> Directions for this task: Provide again, from the entries below, every line from the one containing "1 DROP GALLERY (182, 2550)" through the one containing "About (47, 2101)", exactly as written, and no other line.

[Stored data]
========================================================================
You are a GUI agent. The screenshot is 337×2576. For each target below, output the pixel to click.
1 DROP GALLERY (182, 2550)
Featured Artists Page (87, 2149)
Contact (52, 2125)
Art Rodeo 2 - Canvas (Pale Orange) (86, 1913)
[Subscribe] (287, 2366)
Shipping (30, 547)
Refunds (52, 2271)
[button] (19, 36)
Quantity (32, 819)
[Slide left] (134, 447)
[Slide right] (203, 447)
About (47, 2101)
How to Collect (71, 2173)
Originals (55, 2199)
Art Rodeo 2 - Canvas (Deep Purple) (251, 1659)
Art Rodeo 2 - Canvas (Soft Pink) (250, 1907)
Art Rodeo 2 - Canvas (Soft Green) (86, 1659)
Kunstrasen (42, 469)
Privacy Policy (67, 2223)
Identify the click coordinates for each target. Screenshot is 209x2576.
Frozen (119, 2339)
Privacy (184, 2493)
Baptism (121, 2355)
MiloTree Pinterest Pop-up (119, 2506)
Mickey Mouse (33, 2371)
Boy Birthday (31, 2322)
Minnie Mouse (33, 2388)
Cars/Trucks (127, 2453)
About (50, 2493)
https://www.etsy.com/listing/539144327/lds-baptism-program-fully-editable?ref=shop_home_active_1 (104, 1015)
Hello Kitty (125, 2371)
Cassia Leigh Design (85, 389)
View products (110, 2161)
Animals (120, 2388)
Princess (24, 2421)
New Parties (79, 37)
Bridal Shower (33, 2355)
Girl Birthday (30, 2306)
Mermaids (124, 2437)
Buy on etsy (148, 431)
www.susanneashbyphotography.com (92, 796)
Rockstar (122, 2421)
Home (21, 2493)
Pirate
========================================================================
> Written response:
1 DROP GALLERY (182, 2550)
Featured Artists Page (87, 2149)
Contact (52, 2125)
Art Rodeo 2 - Canvas (Pale Orange) (86, 1913)
[Subscribe] (287, 2366)
Shipping (30, 547)
Refunds (52, 2271)
[button] (19, 36)
Quantity (32, 819)
[Slide left] (134, 447)
[Slide right] (203, 447)
About (47, 2101)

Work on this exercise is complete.